Ketua SKP Keuskupan Agats-Asmat Pastor Lukas Lega Sando, Pr Dianiaya Hingga Patah Tulang Hidung

Ketua Sekretariat Keadilan dan Perdamaian Keuskupan Agats-Asmat sekaligus Anggota Tim Seleksi Festival Asmat Pokman (FAP) 2025 Pastor Lukas Lega Sando, Pr tengah menjalani perawatan medis. Pastor Lukas dan Direktur Museum Kebudayaan dan Kemajuan Asmat John Ohoiwirin dianiaya di Kampung Youw, Distrik Betcbamu, Kabupaten Asmat, Papua Selatan, Sabtu (16/8). Sumber foto: tiffanews.co.id, Sabtu, 23 Agustus 2025

Loading

ASMAT, ODIYAIWUU.com — Ketua Komisi Kebudayaan Keuskupan Agats-Asmat John Ohoiwirin dan Ketua Sekretariat Keadilan dan Perdamaian Keuskupan Agats-Asmat Pastor Lukas Lega Sando, Pr, Sabtu (16/8) dianiaya di Kampung Youw, Distrik Betcbamu, Kabupaten Asmat, Provinsi Papua Selatan.

John Ohoiwirin adalah Direktur Museum Kebudayaan dan Kemajuan Asmat sekaligus Ketua Tim Seleksi Festival Asmat Pokman (FAP) Tahun 2025. Sedangkan Pastor Lucky —sapaan akrab Lukas Lega Sando, Pr— adalah Anggota Tim Seleksi Festival Asmat Pokman.

FAP merupakan ajang kebudayaan rutin digelar dan menjadi kebanggaan masyarakat Asmat. Namun, buntut penganiayaan tersebut FAP tahun 2025 berada di ujung tanduk. Harapan besar untuk melestarikan seni, ukiran, dan tradisi leluhur Asmat terancam kandas setelah dua tokoh kunci penyelenggara mengalami penganiayaan.

John Ohoiwirin dan Pastor Lukas Lega Sando diserang oleh sekelompok warga dari Kampung Warkai sebelum proses seleksi dimulai. Serangan itu meninggalkan luka fisik maupun batin. John mengalami luka di kepala dan memar di tubuh akibat hantaman benda tumpul. Sedangkan Pastor Lucky menderita patah tulang hidung.

[Serangkaian catatan]
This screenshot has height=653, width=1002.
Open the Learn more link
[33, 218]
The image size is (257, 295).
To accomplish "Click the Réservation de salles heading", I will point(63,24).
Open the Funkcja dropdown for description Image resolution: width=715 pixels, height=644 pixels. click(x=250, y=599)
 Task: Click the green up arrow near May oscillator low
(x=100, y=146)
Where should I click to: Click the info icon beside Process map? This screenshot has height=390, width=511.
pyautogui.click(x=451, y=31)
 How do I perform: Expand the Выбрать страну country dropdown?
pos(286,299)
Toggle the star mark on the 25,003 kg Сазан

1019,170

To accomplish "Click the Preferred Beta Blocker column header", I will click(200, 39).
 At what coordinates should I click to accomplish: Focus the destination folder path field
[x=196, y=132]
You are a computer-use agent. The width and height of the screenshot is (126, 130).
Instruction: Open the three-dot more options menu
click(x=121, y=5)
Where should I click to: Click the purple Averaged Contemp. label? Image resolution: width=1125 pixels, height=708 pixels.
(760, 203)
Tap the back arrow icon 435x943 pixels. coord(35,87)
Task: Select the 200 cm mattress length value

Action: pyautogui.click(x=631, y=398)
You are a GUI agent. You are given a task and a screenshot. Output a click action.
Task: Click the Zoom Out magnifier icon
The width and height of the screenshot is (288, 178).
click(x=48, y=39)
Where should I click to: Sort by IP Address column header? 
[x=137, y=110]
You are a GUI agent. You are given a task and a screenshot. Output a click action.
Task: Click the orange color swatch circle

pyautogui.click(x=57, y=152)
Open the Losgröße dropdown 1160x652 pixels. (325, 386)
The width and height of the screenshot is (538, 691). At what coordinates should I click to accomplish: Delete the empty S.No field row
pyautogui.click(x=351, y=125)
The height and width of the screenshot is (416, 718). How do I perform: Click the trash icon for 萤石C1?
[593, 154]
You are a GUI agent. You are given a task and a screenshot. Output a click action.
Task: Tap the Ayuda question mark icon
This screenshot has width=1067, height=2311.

> _TUGAS ANDA_
Jawablah pertanyaan berikut berdasarkan berita penganiayaan di Asmat di atas.
1. Di kampung dan distrik mana penganiayaan itu terjadi?
2. Apa sapaan akrab Lukas Lega Sando, Pr?
3. Luka apa saja yang dialami John Ohoiwirin?

> _JAWABAN SOAL_
1. Di Kampung Youw, Distrik Betcbamu, Kabupaten Asmat, Provinsi Papua Selatan.
2. Pastor Lucky.
3. Luka di kepala dan memar di tubuh akibat hantaman benda tumpul.